Exposition « Nerf de boeuf » – Robert Combas

 

2005

 

LES TABLEAUX DE VERRES BRISÉS

Robert COMBAS met sa peinture à distance derrière une vitre. Il brise le verre. Transgression. Les impacts composent de nouvelles formes. Robert COMBAS les rassemble dans de nouveaux espaces. Robert COMBAS éclate les limites du genre. Les dogmes sont balayés. Le verre de protection devient représentation. Le « sous verre » classiquement réservé aux reproductions est une œuvre magique. La peinture est partout : sur l’image, sur les fragments brisés, sur les vitres intactes, sur les cadres… Les figures se mélangent dans les profondeurs multipliées du support.

 

LES TABLEAUX SOUS VERRE

Des travaux à l’atelier

Quatre vasistas déposés
Quatre tableaux fenêtre

Robert COMBAS traite ces objets comme quatre toiles sur châssis format paysage.

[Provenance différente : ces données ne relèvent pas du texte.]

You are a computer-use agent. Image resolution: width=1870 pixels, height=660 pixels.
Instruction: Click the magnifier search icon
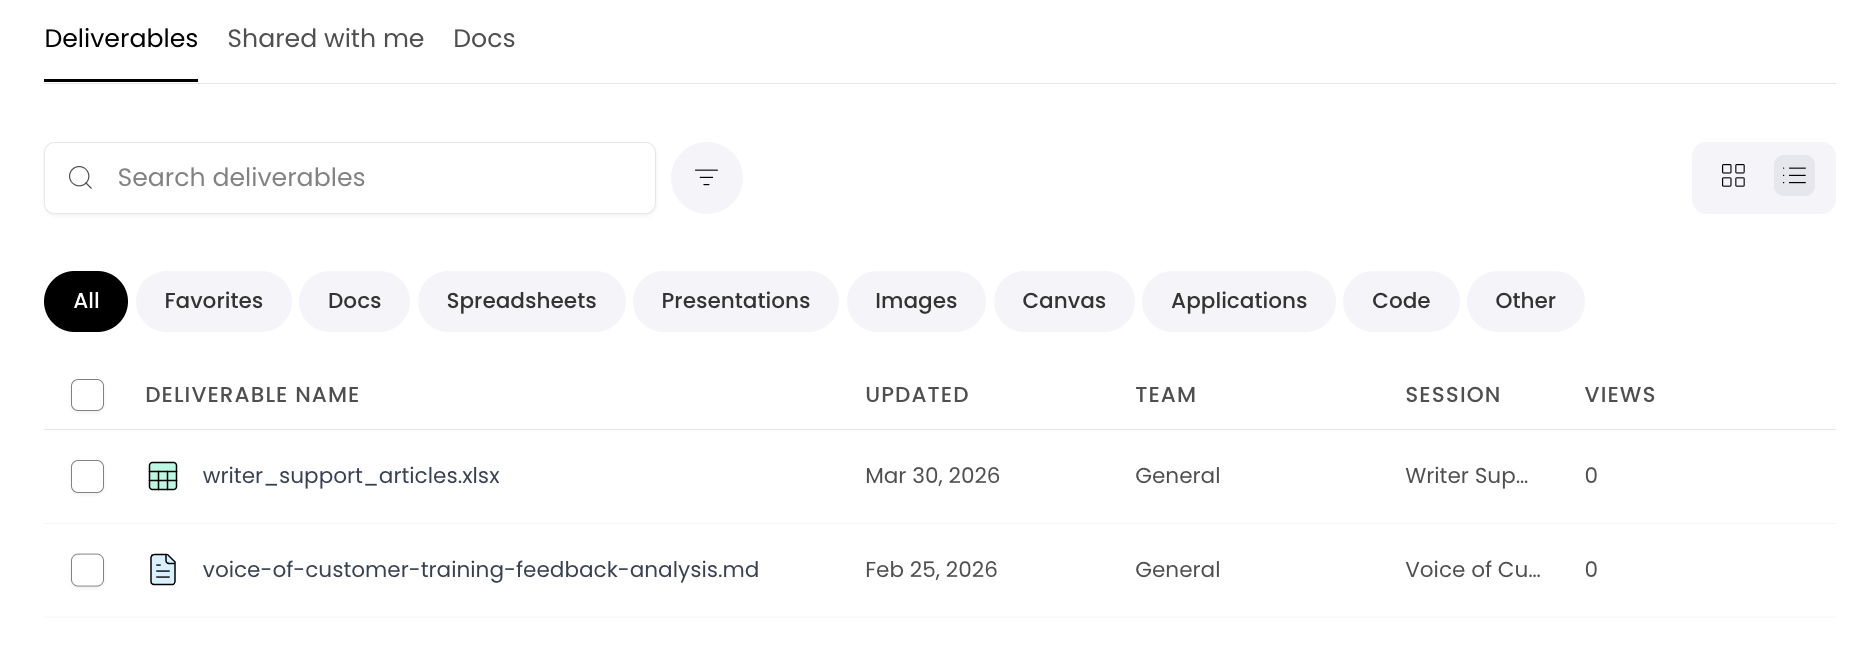[x=81, y=178]
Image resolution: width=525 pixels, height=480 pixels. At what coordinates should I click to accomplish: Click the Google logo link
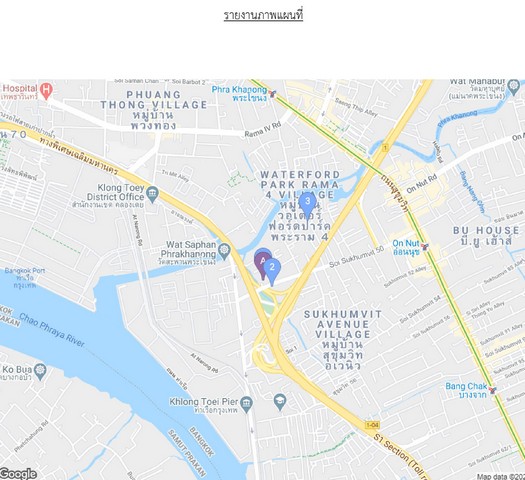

La peinture recouvre le verre. Les fixations originelles font fonction de cadre. Pour transformer le spectateur en voyeur, Robert COMBAS peint derrière la vitre, sous le verre. Les tableaux sont de vraies fenêtres. On regarde la peinture à travers la transparence du verre comme on regarde le monde derrière ses carreaux. Les scènes sont de l’autre coté sous la surface du tableau. C’est l’envers de la peinture de Robert COMBAS qui devient l’endroit. Véritable vertige de virtuosité.

 

LE TABLEAU NOIR

Une seule peinture sans verre. Une peinture presque toute noire. On ne la lit qu’a travers les différences de brillance et de volume du trait. La peinture est une affaire d’iconographie. Un tableau noir reste un paradoxe.

Dans cette exposition, les rites formels de la peinture volent en éclats : vitres brisées, transgressions, éclatements, recollages, fragmentations de la figure.

On trouve pêle-mêle les questions d’iconographies, de support, de sacré,de grotesque, d’image de la vie réelle. Robert COMBAS dans un geste brise et rassemble. il nous montre ses nouveaux décors pour regarder l’histoire du monde.